REPENSANDO OS DÉFICITS
Alguns analistas dizem que a fixação no déficit e na redução da dívida é um legado de crises passadas. Ainda na década de 1990, o Brasil experimentou uma hiperinflação de 7.000% e uma dolorosa crise monetária e de dívida.
“As pessoas no Brasil pensam que grandes déficits criarão uma crise de confiança que aumentará as taxas de juros de curto prazo e então você não poderá financiar seu orçamento. Mas o que estamos vendo é o contrário ”, disse um analista de orçamento em Brasília, falando sob condição de anonimato.
“As pessoas pensam que grandes déficits criarão pressões inflacionárias. Mas isso não faz sentido porque agora temos um desemprego maciço e uma enorme capacidade ociosa ”, disse ele.
Para muitos economistas, o Brasil faz parte, desde a Grande Crise Financeira, da tendência global de crescimento morno, inflação baixa e taxas de juros em queda, apesar dos déficits orçamentários infláveis.
O rendimento real dos títulos do Brasil indexados à inflação de cinco anos é de apenas 1,55%, menor do que os níveis pré-coronavírus de mais de 2%. A taxa de juros real de juros futuros de janeiro de 2022, levando em consideração as projeções de inflação do mercado, é negativa. A taxa de referência real ‘Selic’ também está agora negativa.
Isso sugere que os mercados financeiros acreditam que o déficit orçamentário recorde representa pouco risco de inflação, taxa de juros ou financiamento do governo, apesar do debate público e frequentemente barulhento.
O governo insiste que o Brasil não pode se dar ao luxo de manter as torneiras fiscais funcionando. Mas pode ser também que não possa deixar de fazê-lo, de acordo com um trabalho da aluna de doutorado Marina Sanches e da professora Laura Carvalho, da Universidade de São Paulo, que analisa a política fiscal atual ao longo do período 1997-2018.
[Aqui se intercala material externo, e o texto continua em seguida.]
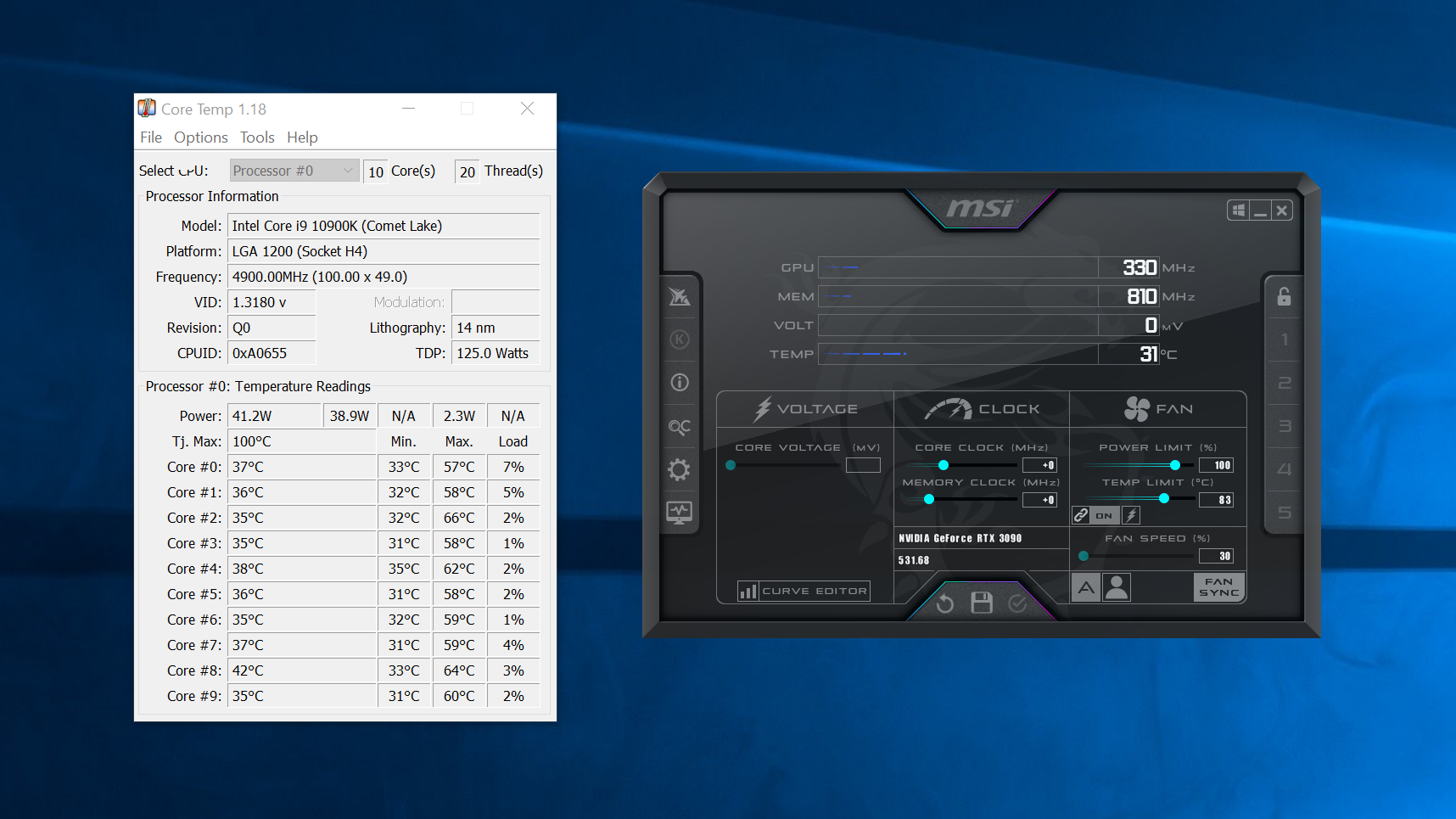Save current profile with floppy disk icon

pyautogui.click(x=981, y=603)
Elas encontram que se o investimento do governo tivesse sido mantido constante desde o início de seu plano de consolidação fiscal em 2015, o PIB em 2017 teria sido 1,4% maior. Se o investimento federal tivesse se expandido no mesmo ritmo médio do período 2006-10, o PIB teria sido 6,7% maior.
A produção seria 2,5% menor se os benefícios sociais não tivessem crescido em 2016 e 2017 devido a controles rígidos de gastos, afirmam as autoras.